━━━ Records supplied ━━━

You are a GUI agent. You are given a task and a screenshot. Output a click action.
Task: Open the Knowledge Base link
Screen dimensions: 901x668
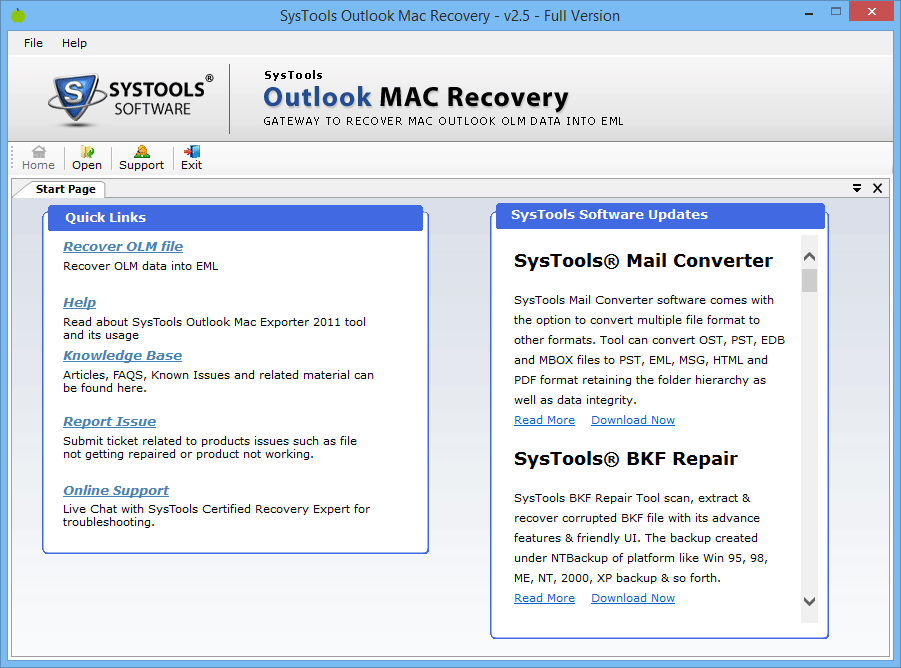point(122,355)
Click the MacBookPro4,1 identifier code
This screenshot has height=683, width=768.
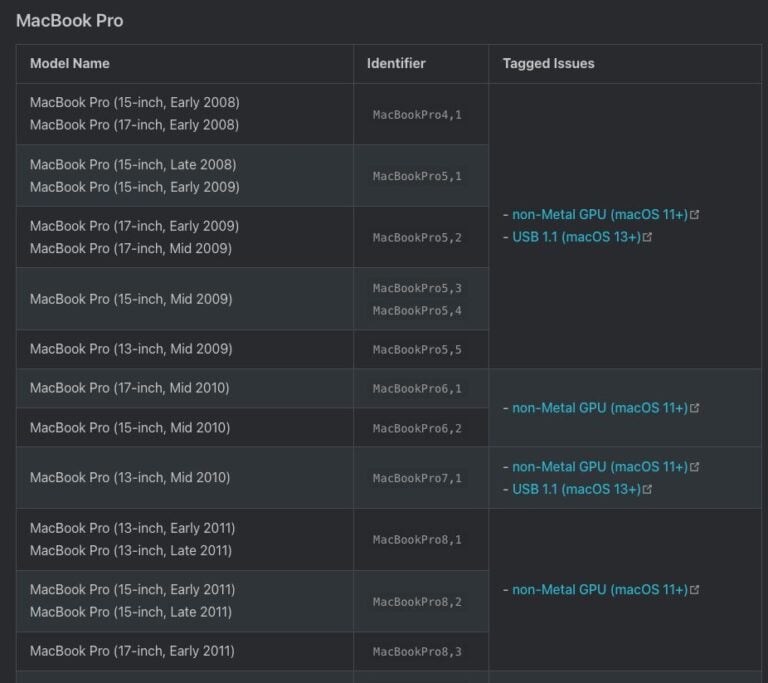(x=417, y=115)
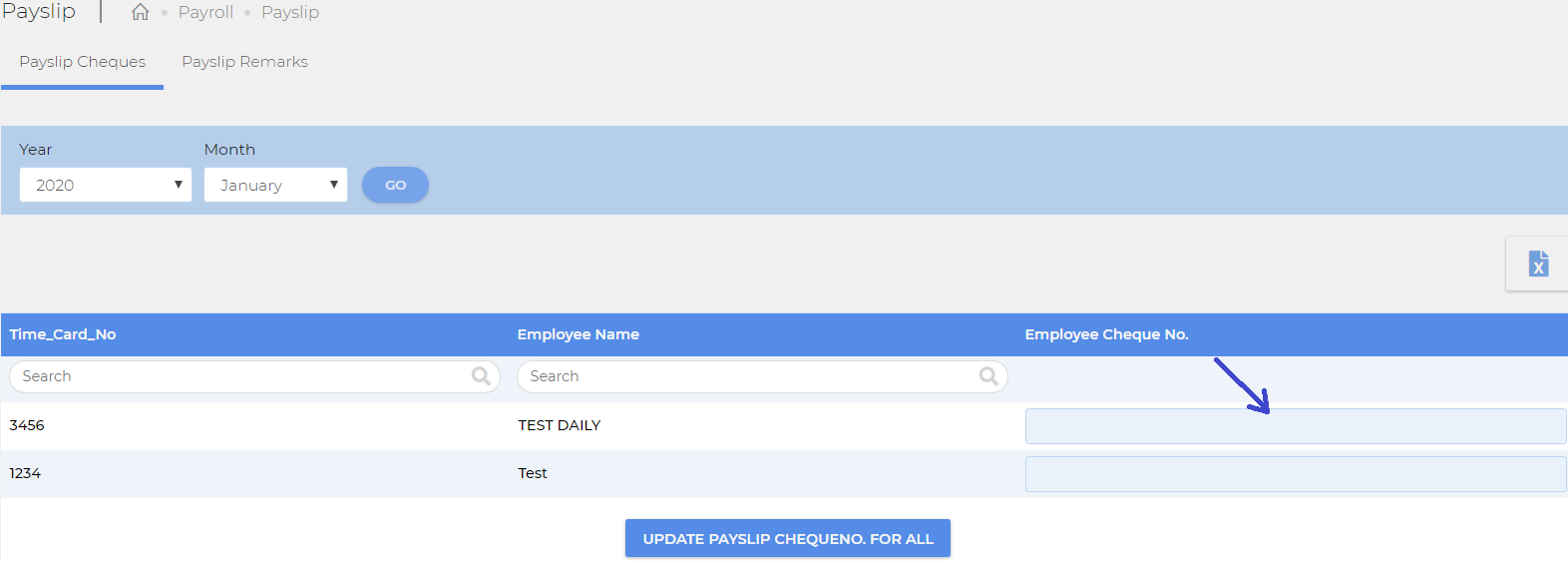This screenshot has height=562, width=1568.
Task: Click the Employee Cheque No. column header
Action: coord(1107,334)
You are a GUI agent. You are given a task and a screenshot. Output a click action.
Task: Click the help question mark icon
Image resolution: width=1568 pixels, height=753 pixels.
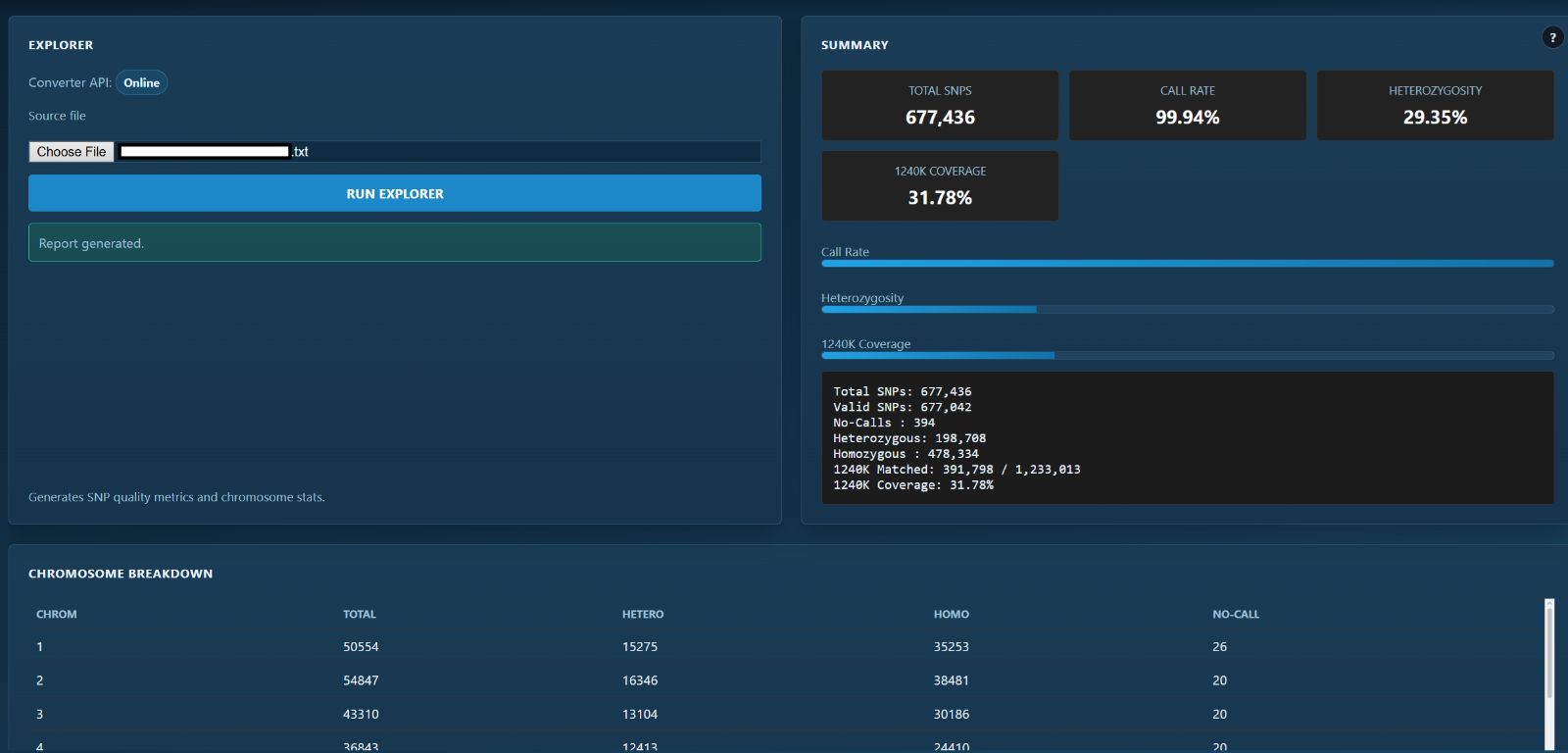1552,37
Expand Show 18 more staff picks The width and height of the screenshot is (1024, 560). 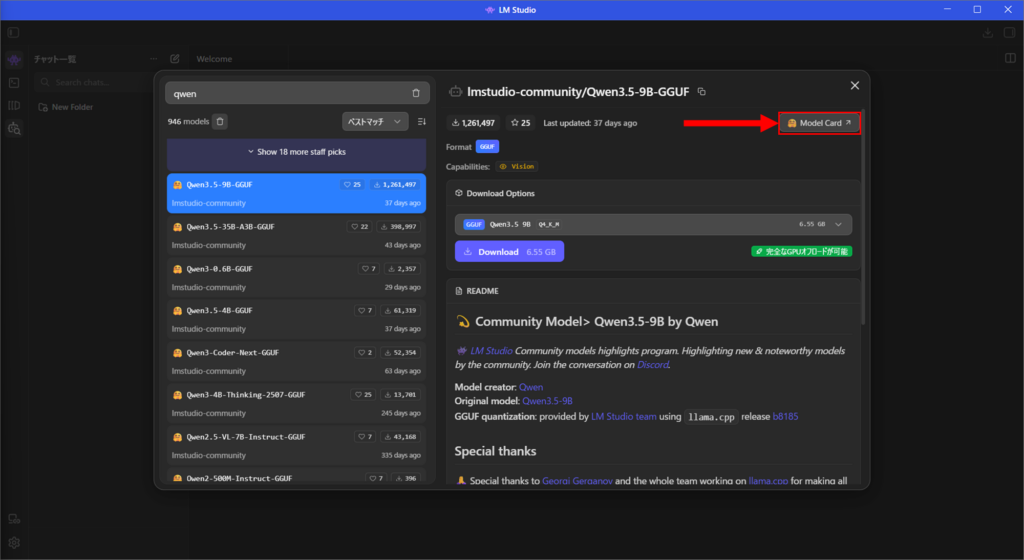(x=296, y=152)
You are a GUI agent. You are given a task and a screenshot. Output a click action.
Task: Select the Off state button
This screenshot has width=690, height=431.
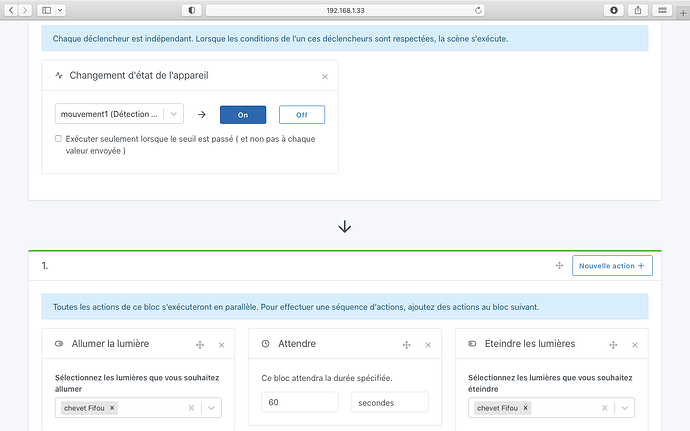pyautogui.click(x=302, y=115)

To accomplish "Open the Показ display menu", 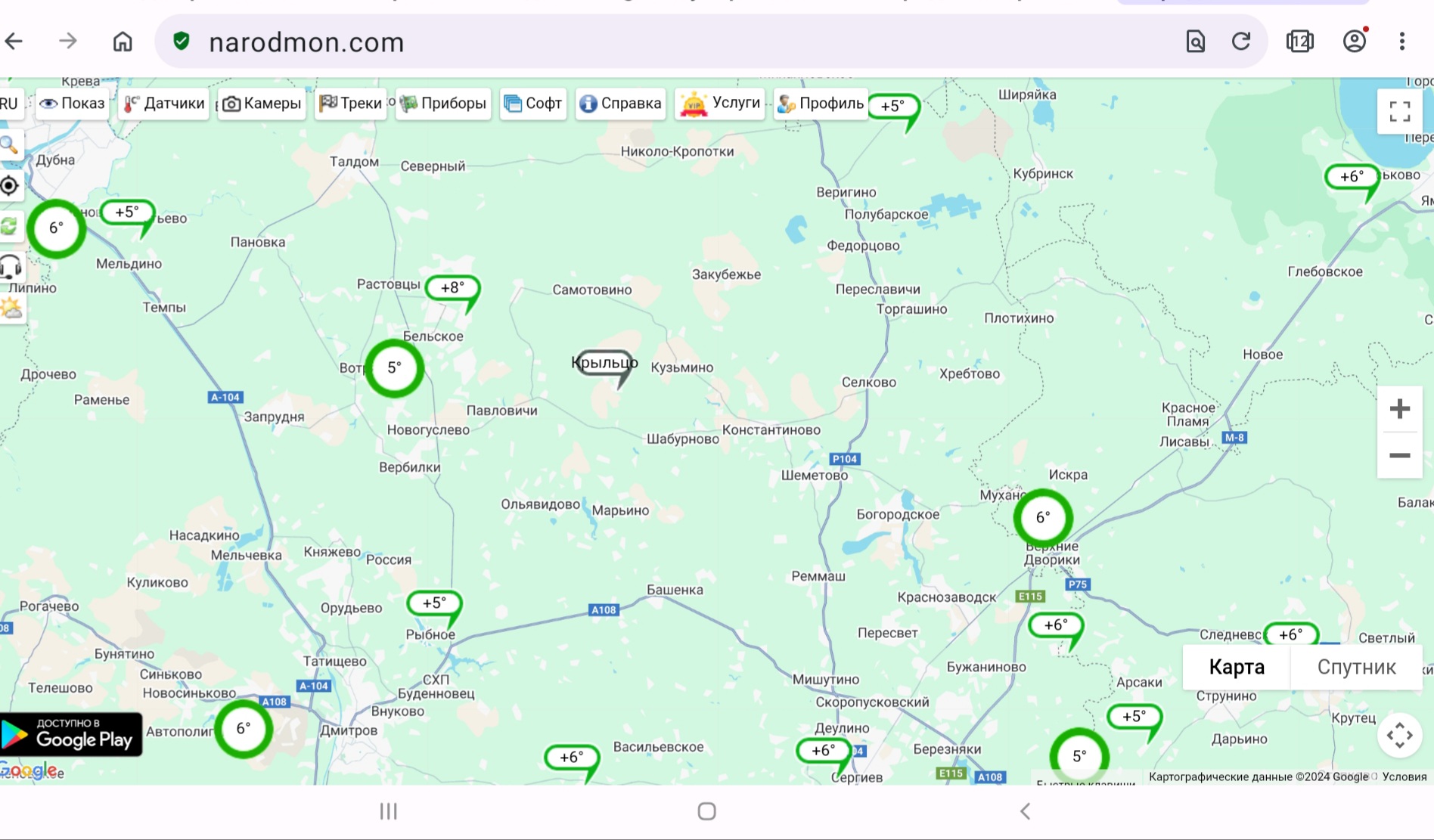I will coord(73,104).
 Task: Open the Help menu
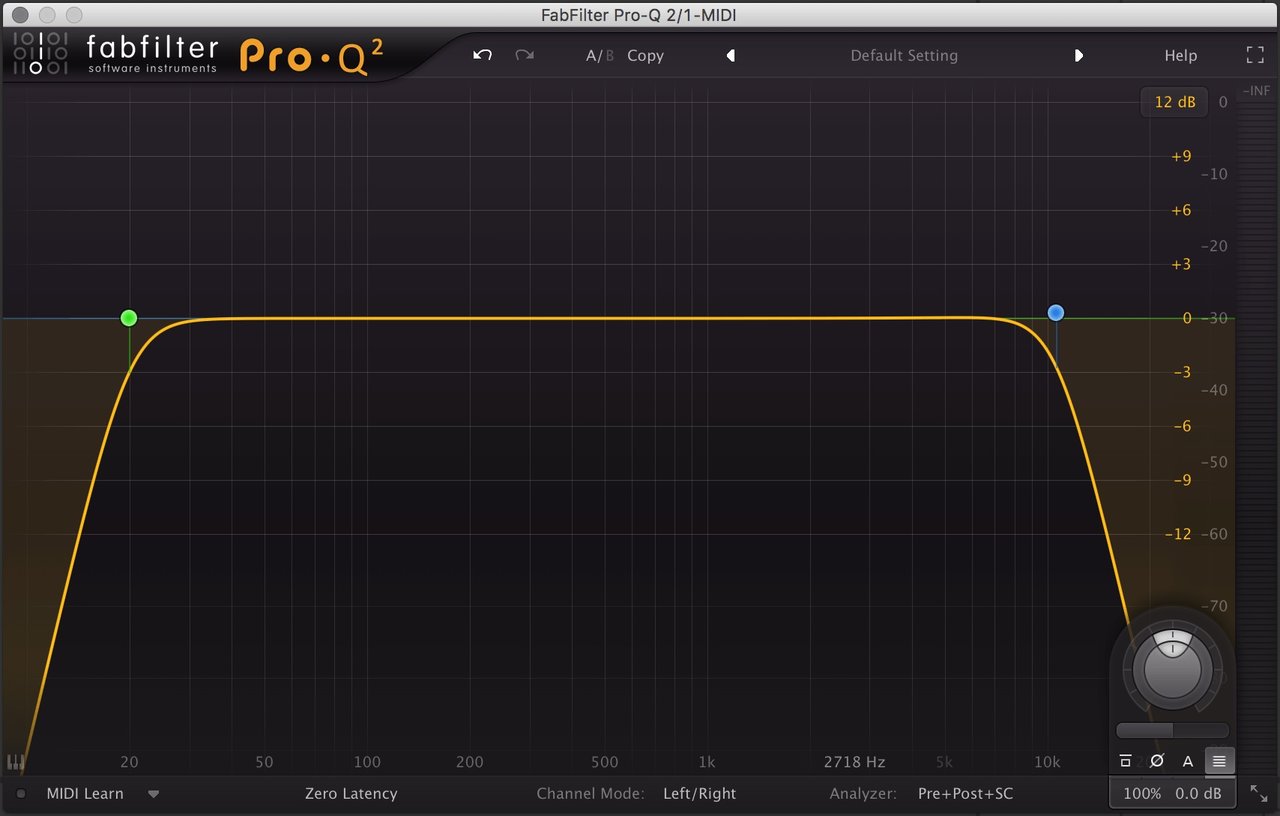[1180, 56]
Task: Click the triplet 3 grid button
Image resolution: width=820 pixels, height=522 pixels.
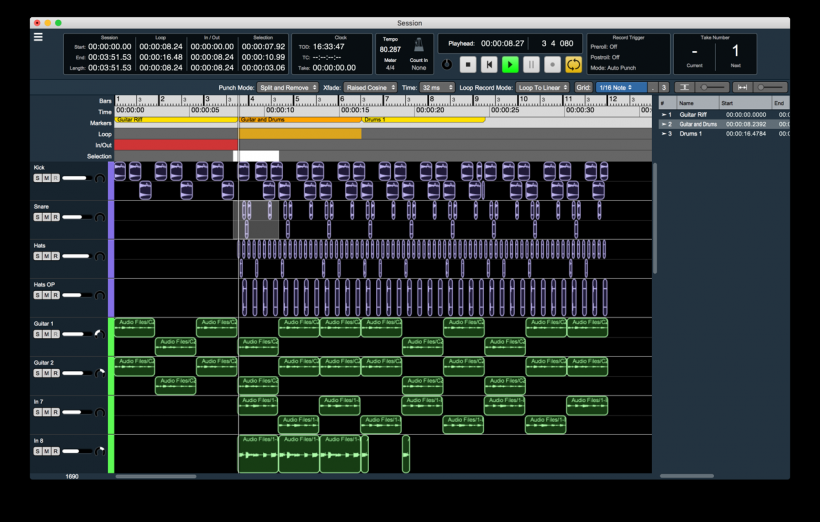Action: (663, 88)
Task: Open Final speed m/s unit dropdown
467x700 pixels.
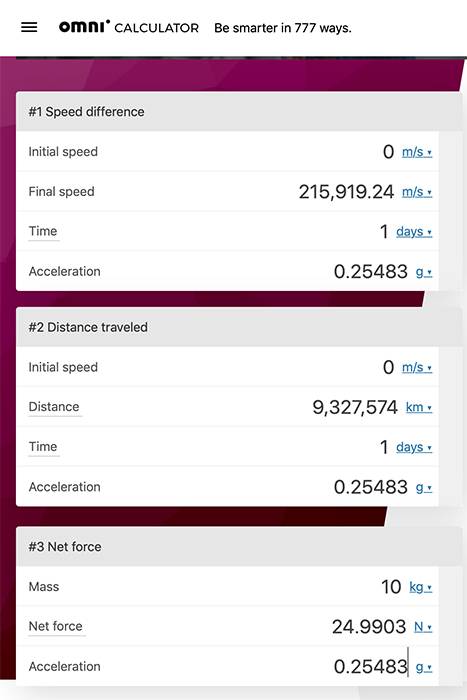Action: 417,192
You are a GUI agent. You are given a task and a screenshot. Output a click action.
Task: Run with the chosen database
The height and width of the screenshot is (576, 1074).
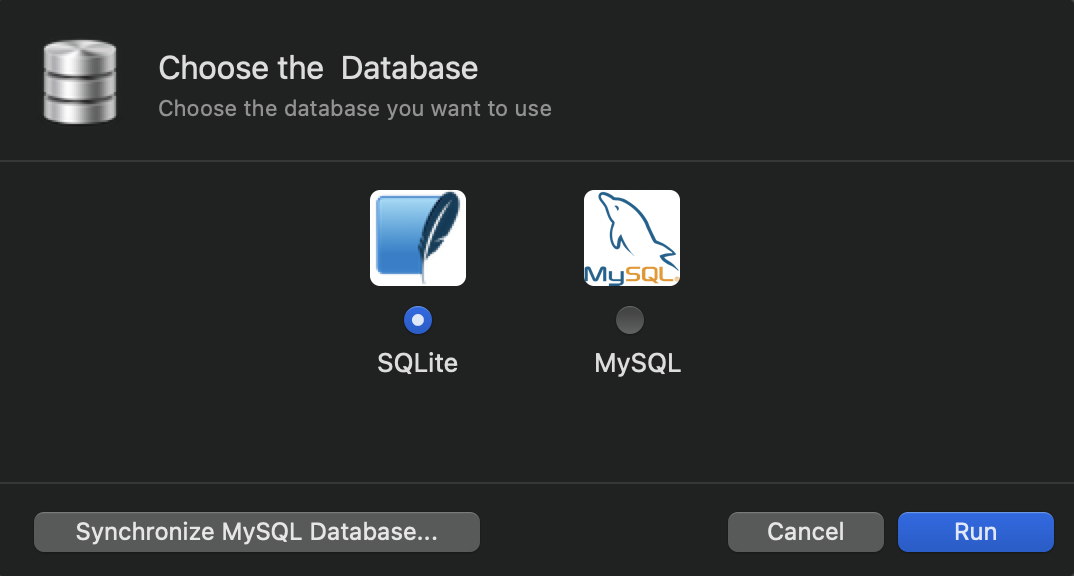pos(975,532)
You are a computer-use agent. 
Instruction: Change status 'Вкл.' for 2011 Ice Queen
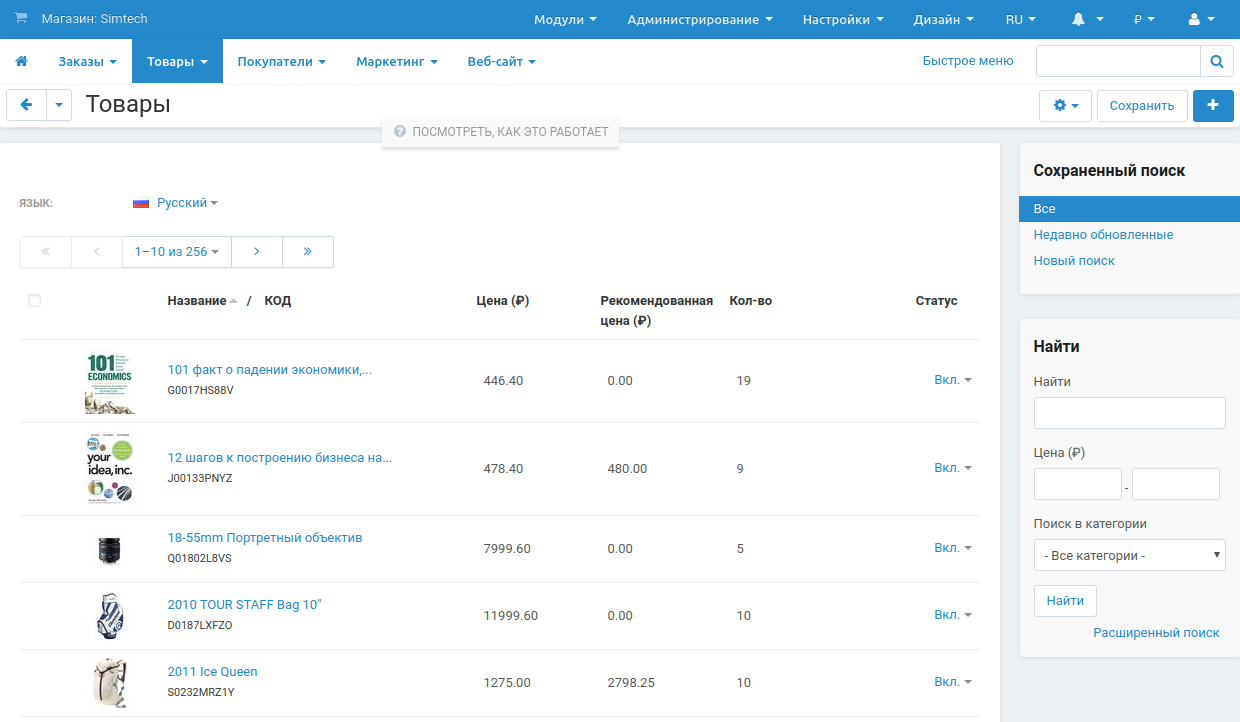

━━━

Among the lines above, find the ones containing "button" and copy them.

Task: Select the Off state button
Task: Click the triplet 3 grid button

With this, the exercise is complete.